2. The text of the draft
was provided by the Council of Europe’s office in Tbilissi. According to
information received by the Rapporteurs of the Venice Commission and the
Secretariat, there were several drafts of this law. The examined version was
the draft by the Georgian Ministry of State Security. The translation provided,
done in Tbilissi, was poor and sometimes ambiguous. The draft law, distributed
in the press on 19 February 2003, was described as a working draft aimed at
filling the gaps in Georgian legislation in order to curb extremism, including
militancy by extreme religious groups. The
present opinion was adopted by the Venice Commission at its 55th
Plenary Session (Venice, 14-15 June 2003).
II.
General provisions of the draft: Articles 1 - 4.
3. This law is stated to be in accordance
with Article 26 of the Georgian Constitution, which provides for rights for
individuals to form and join associations and political parties in accordance
with law. Article 1 prohibits such associations or political parties whose aims
include subversion of the State or attempts to create “ethnic, racial, social
or national unrest”. Prohibition of public and political organisations is only
possible by court order. Article 2 states that the “law defines grounds and
rules of prohibition of organisations and political unions”.

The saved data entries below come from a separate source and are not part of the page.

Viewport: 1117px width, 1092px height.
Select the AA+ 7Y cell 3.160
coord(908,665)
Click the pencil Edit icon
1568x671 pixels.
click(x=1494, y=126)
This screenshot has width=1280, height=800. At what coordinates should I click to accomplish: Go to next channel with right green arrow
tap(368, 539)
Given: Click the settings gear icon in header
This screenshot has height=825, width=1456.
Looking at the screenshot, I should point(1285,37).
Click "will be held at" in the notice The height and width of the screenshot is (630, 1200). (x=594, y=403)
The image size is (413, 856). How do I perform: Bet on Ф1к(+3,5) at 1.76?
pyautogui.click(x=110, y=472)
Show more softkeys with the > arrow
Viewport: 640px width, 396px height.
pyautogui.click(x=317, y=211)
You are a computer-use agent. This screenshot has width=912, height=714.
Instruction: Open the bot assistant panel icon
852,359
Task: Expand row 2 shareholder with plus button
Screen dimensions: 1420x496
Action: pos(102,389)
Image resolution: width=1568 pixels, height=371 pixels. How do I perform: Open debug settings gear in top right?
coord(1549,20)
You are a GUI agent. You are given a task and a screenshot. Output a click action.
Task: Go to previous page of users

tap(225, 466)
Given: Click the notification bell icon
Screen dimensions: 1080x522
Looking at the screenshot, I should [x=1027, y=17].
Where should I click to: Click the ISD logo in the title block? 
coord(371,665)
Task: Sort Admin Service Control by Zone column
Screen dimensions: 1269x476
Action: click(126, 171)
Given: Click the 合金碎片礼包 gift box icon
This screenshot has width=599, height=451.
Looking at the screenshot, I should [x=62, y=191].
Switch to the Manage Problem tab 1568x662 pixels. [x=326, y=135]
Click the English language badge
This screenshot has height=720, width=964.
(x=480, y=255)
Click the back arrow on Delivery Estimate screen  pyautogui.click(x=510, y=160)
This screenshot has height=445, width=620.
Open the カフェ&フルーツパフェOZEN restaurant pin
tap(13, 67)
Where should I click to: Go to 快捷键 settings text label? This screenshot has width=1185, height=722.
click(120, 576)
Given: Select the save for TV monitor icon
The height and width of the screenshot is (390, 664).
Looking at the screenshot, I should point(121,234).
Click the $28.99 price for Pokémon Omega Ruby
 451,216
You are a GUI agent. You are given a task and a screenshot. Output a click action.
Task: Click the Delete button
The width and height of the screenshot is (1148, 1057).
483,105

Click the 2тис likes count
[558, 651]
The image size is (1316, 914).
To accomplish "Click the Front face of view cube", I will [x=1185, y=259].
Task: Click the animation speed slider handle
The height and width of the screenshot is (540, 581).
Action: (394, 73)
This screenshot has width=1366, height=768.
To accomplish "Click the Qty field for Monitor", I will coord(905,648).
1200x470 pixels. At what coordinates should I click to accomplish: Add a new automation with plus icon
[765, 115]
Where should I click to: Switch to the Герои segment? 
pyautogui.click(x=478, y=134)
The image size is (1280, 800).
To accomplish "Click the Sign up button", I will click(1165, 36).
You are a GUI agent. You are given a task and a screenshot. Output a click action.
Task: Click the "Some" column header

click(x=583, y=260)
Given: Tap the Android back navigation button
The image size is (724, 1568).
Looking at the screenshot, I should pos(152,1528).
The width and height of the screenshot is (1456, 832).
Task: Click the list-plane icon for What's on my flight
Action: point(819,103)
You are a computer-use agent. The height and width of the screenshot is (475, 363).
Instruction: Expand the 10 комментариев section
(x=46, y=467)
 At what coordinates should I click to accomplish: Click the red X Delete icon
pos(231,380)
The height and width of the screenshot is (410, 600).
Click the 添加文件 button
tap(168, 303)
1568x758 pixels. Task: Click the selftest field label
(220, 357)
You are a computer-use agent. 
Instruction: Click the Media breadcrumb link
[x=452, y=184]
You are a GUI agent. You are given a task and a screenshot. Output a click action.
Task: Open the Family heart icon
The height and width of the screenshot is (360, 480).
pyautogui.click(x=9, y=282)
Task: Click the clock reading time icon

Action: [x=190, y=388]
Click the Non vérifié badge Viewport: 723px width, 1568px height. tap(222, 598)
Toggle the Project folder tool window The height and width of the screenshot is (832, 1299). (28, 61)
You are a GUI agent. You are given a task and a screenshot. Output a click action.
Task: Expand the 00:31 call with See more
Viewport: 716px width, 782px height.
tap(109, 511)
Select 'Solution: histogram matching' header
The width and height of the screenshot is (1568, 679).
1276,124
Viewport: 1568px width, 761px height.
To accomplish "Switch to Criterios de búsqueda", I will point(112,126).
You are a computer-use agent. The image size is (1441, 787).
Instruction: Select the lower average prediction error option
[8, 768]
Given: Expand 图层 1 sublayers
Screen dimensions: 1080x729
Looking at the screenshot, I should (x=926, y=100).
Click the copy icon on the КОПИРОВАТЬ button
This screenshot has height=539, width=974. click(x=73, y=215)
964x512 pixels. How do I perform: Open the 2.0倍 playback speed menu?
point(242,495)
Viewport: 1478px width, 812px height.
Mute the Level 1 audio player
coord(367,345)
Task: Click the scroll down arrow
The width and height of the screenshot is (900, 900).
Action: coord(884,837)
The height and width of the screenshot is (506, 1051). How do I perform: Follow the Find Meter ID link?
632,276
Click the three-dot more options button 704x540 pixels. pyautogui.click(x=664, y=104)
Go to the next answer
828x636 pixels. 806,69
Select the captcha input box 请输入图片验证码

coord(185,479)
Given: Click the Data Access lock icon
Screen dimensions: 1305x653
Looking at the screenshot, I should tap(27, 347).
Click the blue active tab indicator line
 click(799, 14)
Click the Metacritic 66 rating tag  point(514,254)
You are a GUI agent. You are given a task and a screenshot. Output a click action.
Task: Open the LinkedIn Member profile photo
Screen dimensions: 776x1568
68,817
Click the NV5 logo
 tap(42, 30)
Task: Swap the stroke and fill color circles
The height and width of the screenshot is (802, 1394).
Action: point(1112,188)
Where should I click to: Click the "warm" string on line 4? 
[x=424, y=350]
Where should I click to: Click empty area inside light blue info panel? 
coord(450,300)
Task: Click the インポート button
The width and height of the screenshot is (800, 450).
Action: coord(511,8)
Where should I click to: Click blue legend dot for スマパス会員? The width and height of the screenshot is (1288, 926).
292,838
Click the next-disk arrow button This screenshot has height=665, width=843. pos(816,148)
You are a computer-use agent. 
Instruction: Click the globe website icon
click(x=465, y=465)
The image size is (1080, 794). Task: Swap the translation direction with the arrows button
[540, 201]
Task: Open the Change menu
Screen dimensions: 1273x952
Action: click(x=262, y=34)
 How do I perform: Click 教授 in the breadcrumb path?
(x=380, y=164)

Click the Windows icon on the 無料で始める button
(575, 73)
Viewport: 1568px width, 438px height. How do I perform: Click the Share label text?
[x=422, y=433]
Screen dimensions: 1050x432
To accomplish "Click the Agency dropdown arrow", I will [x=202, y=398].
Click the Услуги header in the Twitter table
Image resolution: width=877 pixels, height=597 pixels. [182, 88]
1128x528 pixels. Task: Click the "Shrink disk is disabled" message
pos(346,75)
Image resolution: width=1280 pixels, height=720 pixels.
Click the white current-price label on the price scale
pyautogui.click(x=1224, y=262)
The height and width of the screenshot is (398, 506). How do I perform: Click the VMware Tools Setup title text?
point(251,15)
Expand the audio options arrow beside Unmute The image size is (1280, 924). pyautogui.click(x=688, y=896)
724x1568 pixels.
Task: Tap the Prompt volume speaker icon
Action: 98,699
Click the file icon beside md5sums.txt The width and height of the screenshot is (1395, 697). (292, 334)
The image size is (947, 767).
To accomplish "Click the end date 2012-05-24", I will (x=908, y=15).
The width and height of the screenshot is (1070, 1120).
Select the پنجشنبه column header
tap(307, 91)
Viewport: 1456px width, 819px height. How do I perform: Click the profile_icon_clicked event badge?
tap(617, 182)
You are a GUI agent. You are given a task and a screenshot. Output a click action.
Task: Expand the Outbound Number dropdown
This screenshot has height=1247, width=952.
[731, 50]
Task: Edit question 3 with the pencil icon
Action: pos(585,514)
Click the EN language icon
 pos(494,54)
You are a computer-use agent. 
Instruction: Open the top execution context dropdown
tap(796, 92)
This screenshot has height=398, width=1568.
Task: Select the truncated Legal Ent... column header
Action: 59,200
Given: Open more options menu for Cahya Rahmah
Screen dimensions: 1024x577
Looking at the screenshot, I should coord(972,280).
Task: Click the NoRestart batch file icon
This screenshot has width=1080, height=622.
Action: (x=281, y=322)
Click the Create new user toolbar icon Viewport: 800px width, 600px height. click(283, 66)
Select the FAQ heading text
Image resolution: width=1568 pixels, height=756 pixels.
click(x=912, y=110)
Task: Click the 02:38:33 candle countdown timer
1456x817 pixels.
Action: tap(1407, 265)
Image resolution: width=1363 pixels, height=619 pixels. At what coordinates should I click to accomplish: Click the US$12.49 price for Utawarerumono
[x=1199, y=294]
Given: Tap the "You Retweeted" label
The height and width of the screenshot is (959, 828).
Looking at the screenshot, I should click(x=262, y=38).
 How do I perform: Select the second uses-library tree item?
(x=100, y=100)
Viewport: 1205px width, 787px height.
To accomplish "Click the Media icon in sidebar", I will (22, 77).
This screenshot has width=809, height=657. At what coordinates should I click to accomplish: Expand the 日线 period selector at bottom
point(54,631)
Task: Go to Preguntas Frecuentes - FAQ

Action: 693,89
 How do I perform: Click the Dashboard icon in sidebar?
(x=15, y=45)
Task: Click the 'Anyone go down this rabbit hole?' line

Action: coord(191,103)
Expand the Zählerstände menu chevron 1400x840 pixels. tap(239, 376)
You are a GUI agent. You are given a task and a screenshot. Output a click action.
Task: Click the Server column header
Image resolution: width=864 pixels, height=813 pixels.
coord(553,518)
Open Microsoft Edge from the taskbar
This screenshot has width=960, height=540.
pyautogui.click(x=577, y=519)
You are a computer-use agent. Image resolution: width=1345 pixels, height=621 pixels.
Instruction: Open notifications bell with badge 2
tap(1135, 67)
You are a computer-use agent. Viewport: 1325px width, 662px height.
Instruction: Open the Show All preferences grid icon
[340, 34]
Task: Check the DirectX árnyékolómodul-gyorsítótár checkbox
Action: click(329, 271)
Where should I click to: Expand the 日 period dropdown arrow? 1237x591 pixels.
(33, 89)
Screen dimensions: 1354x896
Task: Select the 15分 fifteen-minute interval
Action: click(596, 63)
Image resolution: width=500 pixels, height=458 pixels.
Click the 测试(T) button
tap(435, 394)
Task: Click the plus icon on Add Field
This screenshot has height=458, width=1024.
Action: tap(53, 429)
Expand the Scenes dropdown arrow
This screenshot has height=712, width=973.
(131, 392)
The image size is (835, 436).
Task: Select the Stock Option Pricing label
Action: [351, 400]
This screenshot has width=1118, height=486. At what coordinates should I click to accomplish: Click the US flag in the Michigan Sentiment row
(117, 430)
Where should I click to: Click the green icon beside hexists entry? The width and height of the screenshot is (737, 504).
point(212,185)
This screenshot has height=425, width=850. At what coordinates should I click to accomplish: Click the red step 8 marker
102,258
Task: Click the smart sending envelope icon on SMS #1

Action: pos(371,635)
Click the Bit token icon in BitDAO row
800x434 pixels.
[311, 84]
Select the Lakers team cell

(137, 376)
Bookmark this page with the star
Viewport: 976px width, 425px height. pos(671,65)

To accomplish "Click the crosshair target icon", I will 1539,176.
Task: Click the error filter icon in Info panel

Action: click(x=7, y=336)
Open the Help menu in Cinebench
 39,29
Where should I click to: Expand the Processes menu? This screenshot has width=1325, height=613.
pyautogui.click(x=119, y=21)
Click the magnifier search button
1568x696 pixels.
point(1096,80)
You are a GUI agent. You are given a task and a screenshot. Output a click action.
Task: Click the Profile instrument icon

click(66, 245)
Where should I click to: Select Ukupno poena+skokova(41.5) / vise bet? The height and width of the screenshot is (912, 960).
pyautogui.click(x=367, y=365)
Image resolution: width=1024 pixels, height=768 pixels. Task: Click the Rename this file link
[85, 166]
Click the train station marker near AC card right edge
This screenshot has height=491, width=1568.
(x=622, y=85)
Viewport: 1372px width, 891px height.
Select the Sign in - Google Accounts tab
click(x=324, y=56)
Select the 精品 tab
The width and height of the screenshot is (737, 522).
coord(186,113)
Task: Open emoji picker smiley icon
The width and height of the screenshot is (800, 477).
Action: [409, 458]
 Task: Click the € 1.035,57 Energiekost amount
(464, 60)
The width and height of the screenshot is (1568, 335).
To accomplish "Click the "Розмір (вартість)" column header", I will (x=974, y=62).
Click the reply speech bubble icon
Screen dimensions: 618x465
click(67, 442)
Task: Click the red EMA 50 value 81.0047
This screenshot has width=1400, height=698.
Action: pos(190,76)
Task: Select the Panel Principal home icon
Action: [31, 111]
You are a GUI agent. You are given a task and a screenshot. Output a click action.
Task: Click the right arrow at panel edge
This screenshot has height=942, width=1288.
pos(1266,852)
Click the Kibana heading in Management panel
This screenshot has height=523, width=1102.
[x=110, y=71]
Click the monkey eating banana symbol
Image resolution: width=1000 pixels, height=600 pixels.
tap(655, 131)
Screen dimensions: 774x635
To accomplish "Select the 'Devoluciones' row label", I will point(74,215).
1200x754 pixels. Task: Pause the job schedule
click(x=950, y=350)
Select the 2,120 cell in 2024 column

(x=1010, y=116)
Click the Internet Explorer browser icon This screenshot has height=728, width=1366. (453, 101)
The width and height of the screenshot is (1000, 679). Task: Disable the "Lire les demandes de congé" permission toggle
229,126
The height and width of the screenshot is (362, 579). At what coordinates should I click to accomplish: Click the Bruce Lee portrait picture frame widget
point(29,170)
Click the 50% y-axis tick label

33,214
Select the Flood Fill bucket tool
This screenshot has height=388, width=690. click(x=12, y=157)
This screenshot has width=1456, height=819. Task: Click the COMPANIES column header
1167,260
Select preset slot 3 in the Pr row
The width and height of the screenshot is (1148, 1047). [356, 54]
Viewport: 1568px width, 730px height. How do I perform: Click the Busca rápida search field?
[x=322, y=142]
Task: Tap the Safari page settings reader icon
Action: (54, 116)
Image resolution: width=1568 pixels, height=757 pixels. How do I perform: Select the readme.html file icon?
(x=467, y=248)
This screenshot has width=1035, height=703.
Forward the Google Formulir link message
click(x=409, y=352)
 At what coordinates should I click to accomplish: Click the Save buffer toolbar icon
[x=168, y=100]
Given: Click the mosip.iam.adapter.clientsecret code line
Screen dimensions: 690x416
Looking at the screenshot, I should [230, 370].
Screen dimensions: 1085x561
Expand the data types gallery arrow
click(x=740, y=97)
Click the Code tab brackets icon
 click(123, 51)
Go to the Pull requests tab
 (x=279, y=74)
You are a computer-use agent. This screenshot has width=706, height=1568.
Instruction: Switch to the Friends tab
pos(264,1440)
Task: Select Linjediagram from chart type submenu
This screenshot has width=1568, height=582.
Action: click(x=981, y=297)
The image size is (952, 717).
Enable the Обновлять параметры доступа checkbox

4. Article 3 of the draft law defines and
draws a distinction between ‘an organisation’ and ‘a political union’.
An ‘organisation’ appears to comprehend all organisations or
combinations of persons, of whatever number and for whatever purpose, whether
officially registered or not, whether structured or unstructured, other than
political parties. There is no requirement that an organisation be established
for any particular period of time to be covered by the definition. ‘Organisation’
includes ‘religious’ unions and ‘commercial organisations’. A ‘political
union’, which is separately defined, includes a political party within the
meaning of the law on Political Unions of Citizens, as well as other unions of
citizens which may not be legally registered as political parties but whose
activities are political.
5. The provisions of the draft organic law
are basically written in a two-step pattern: Article 3 defines certain
activities as extremist and article 4.1 declares any such activity
impermissible in Georgia. The wording of both provisions is very broad.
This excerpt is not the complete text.